Supplied records:
--------------------------------------------------

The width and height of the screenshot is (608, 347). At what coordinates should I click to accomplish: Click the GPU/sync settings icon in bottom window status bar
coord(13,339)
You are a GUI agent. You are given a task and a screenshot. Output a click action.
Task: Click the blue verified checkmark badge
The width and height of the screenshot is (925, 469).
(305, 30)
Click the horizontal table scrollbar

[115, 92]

--------------------------------------------------

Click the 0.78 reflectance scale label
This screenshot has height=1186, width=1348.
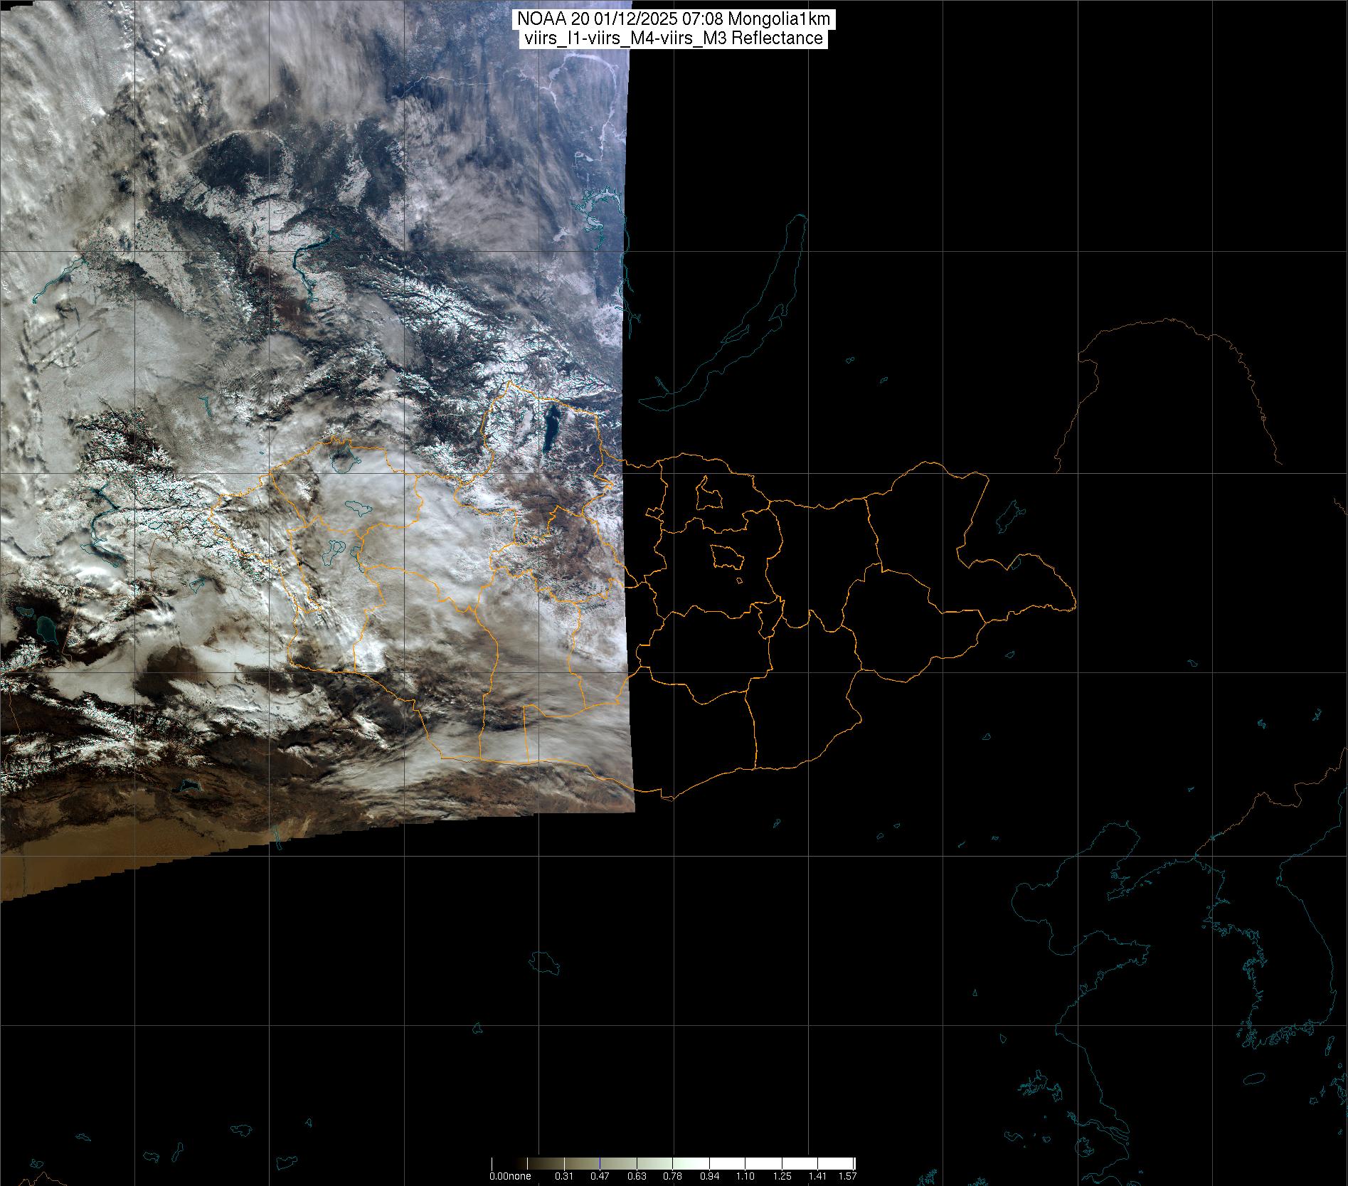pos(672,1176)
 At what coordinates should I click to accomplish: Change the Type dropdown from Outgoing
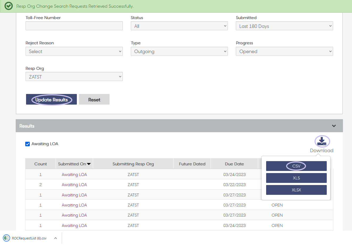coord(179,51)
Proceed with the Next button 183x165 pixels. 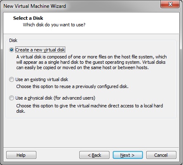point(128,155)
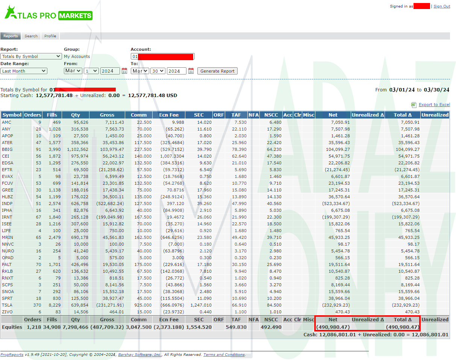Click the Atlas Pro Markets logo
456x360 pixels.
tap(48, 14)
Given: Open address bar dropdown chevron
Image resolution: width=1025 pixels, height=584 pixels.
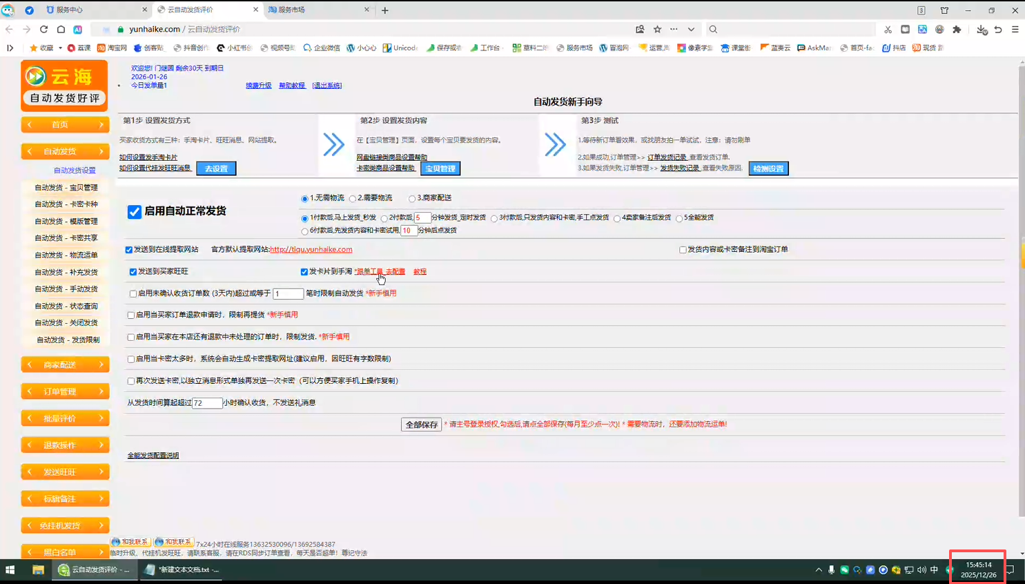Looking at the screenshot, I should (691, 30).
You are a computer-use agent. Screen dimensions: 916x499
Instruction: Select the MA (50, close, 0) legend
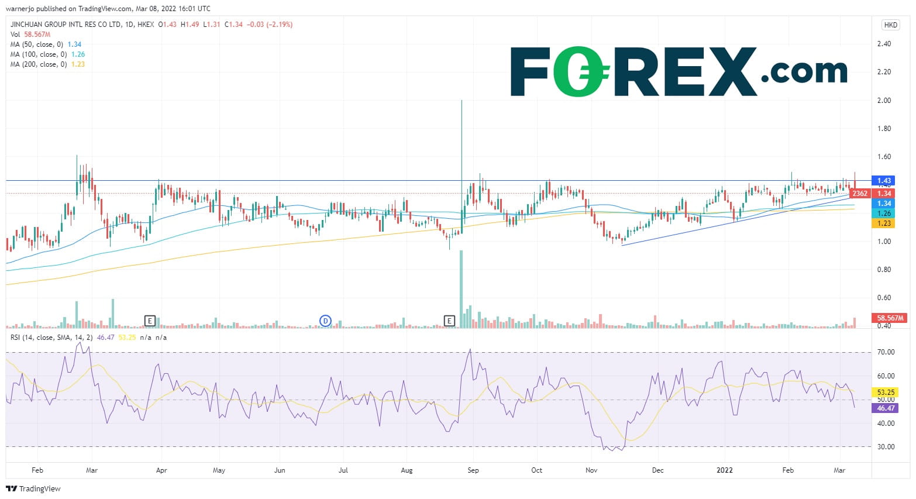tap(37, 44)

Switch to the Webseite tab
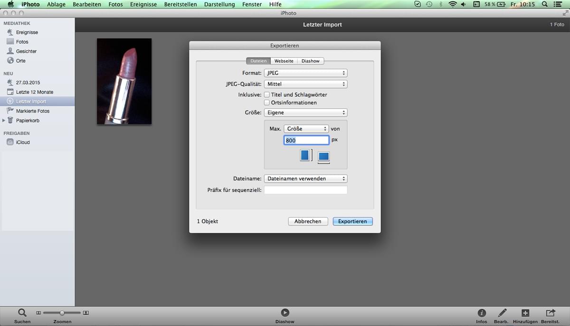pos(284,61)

--------------------------------------------------

Problem requirements:
Determine how many lines of the data above contain the string "agent", and answer with the number only.

Task result:
2